Civic Virtue: The Forgotten Foundation
- Taf Odenson
- 20 hours ago
- 2 min read
The republic doesn't run on laws alone. It runs on citizens who show up, pay attention, and care about something beyond themselves. That is the ask. That has always been the ask.
The founders had a word for it: civic virtue. It was the animating concept behind their entire political experiment, and they were under no illusions about its difficulty. They knew that the machinery of republican government — separation of powers, checks and balances, free elections — could be operated by scoundrels just as easily as by honest men. The machinery alone was not enough. The people running it, and the people holding it accountable, had to bring something to the table that no constitution could mandate: character.

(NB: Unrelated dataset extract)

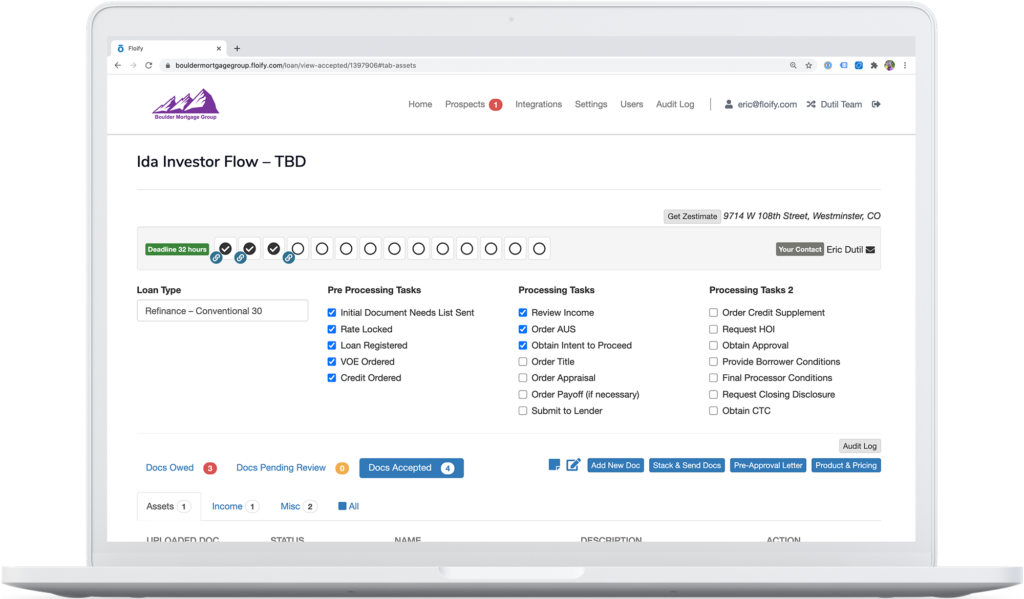
Task: Open the Prospects menu item
Action: (468, 104)
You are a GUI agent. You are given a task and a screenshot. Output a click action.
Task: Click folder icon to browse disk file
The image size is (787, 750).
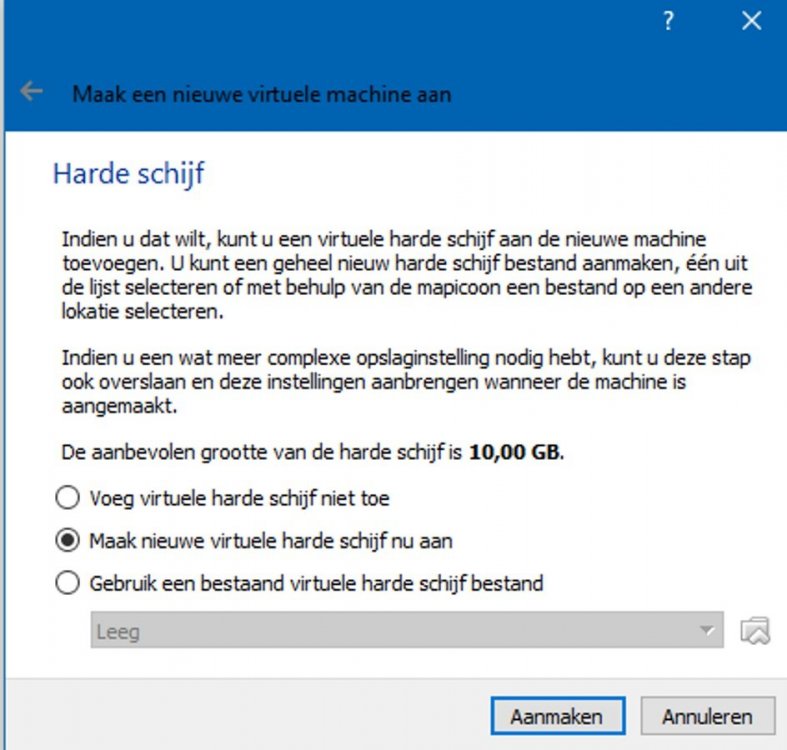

What Civic Virtue Actually Requires
Civic virtue is not patriotism in the flag-waving sense, though it includes love of country. It is not voting alone, though voting is part of it. Civic virtue is the disposition to treat the health of the republic as a genuine personal concern — to feel, as a citizen, some sense of responsibility for the quality of self-governance.
In practical terms, this means: reading past the headline. Attending a local school board meeting. Understanding what your representative actually voted for. Knowing the difference between a fact and an opinion offered as a fact. Being willing to change your mind when the evidence warrants it. Holding leaders of your own faction to the same standards you apply to the opposition.
None of this is dramatic. Most of it is unglamorous. But the republic has always been unglamorous work, and the citizens who have kept it functioning have largely done so without ceremony.
The Erosion We Should Fear
The greatest threat to republican government is not a foreign adversary or a particular political party. It is civic passivity — the gradual withdrawal of citizens from public life, the retreat into private concerns, the decision that the machinery of self-governance is someone else's problem.
When citizens disengage, power does not disappear. It concentrates. It flows to those who remain engaged: the organized interests, the ideological activists, the donors with access. A republic in which most citizens have checked out is not a democracy in any meaningful sense. It is an oligarchy wearing democratic clothes.
The Foundation Still Holds
The good news is that civic virtue is not exotic. It does not require heroism or sacrifice, though sometimes it demands both. It requires, in ordinary times, ordinary attention: the willingness to be a minimally informed, minimally engaged participant in the shared project of self-governance.
Benjamin Franklin, leaving the Constitutional Convention in 1787, was asked what kind of government the delegates had created. 'A republic,' he replied, 'if you can keep it.' The keeping is the work. It falls to each generation. It falls, ultimately, to each citizen. The virtue required is not grand — it is simply the refusal to abandon the republic to those who would run it without us.